(What is needed)
The answer consists solely of the lines running from the one with "You are a computer-use agent. 276x181 pixels." through the final line below, transcribed exactly and without any pictures.
== Segment start ==
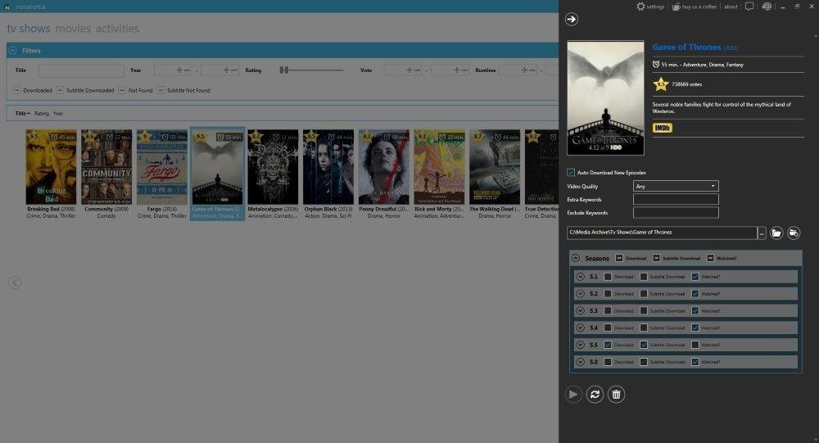
Task: Click buy us a coffee link
Action: point(699,7)
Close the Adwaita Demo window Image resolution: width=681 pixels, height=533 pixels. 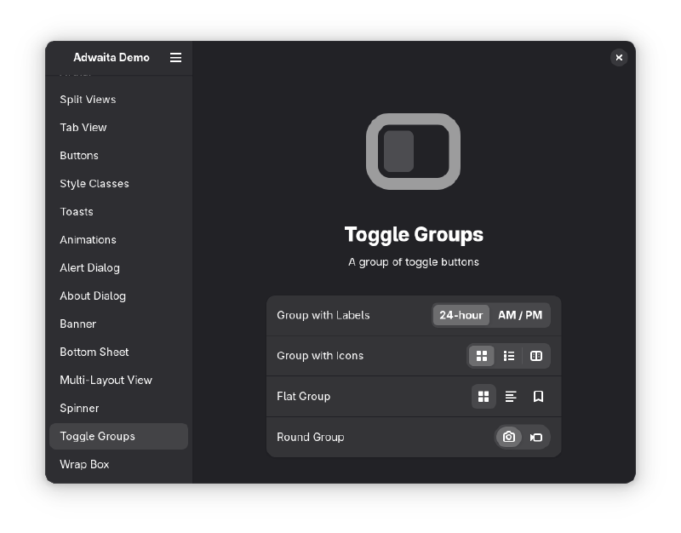619,58
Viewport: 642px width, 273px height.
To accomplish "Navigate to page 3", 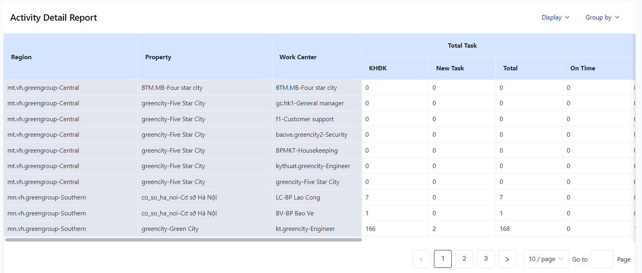I will click(486, 259).
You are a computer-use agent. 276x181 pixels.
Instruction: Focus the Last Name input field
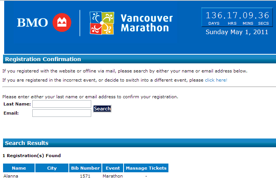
== Segment end ==
(Answer area)
You are a computer-use agent. 276x181 pixels.
Instruction: Focus the Last Name input field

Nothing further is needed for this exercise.